Dehghan, Alireza; Abbasi, Karim; Razzaghi, Parvin; Banadkuki, Hossein; Gharaghani, Sajjad.
Afiliación
  • Dehghan A; Department of Bioinformatics, Kish International Campus, University of Tehran, Kish, 1417614411, Iran.
  • Abbasi K; Laboratory of System Biology, Bioinformatics and Artificial Intelligence in Medicine (LBB&AI), Faculty of Mathematics and Computer Science, Kharazmi University, Tehran, 1417614411, Iran.
  • Razzaghi P; Department of Computer Science and Information Technology, Institute for Advanced Studies in Basic Sciences (IASBS), Zanjan, 4513766731, Iran. p.razzaghi@iasbs.ac.ir.
  • Banadkuki H; Laboratory of Bioinformatics and Drug Design (LBD), Institute of Biochemistry and Biophysics, University of Tehran, Tehran, 1417614411, Iran.
  • Gharaghani S; Laboratory of Bioinformatics and Drug Design (LBD), Institute of Biochemistry and Biophysics, University of Tehran, Tehran, 1417614411, Iran. s.gharaghani@ut.ac.ir.
BMC Bioinformatics ; 25(1): 48, 2024 Jan 30.
Article en En | MEDLINE | ID: mdl-38291364
ABSTRACT

BACKGROUND:

The Drug-Target Interaction (DTI) prediction uses a drug molecule and a protein sequence as inputs to predict the binding affinity value.

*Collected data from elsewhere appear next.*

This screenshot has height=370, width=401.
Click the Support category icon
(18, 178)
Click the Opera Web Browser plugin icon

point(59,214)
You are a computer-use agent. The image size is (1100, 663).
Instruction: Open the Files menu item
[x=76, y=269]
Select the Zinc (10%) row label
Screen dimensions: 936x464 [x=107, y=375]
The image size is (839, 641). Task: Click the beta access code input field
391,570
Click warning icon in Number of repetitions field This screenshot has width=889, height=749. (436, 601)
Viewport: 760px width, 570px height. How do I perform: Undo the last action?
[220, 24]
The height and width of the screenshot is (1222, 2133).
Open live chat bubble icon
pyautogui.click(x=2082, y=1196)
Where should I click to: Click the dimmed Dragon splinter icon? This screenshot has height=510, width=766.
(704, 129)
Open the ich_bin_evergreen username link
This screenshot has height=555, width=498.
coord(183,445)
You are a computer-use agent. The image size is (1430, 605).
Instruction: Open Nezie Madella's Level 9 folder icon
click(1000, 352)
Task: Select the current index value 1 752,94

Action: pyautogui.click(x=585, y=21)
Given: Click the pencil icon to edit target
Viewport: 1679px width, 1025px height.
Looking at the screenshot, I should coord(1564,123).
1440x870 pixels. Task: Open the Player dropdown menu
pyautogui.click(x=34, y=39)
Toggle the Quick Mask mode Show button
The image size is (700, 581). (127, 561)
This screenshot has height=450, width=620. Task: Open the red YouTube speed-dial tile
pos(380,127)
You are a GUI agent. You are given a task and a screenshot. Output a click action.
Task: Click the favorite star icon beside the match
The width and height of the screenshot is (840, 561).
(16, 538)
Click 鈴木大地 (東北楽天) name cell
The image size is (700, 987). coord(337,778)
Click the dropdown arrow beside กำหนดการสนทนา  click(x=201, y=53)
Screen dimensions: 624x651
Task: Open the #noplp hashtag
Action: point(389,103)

In recent years, deep learning-based models have gotten more attention. These methods have two modules the feature extraction module and the task prediction module. In most deep learning-based approaches, a simple task prediction loss (i.e., categorical cross entropy for the classification task and mean squared error for the regression task) is used to learn the model. In machine learning, contrastive-based loss functions are developed to learn more discriminative feature space. In a deep learning-based model, extracting more discriminative feature space leads to performance improvement for the task prediction module.

RESULTS:

In this paper, we have used multimodal knowledge as input and proposed an attention-based fusion technique to combine this knowledge. Also, we investigate how utilizing contrastive loss function along the task prediction loss could help the approach to learn a more powerful model. Four contrastive loss functions are considered (1) max-margin contrastive loss function, (2) triplet loss function, (3) Multi-class N-pair Loss Objective, and (4) NT-Xent loss function. The proposed model is evaluated using four well-known datasets Wang et al. dataset, Luo's dataset, Davis, and KIBA datasets.

CONCLUSIONS:

Accordingly, after reviewing the state-of-the-art methods, we developed a multimodal feature extraction network by combining protein sequences and drug molecules, along with protein-protein interaction networks and drug-drug interaction networks. The results show it performs significantly better than the comparable state-of-the-art approaches.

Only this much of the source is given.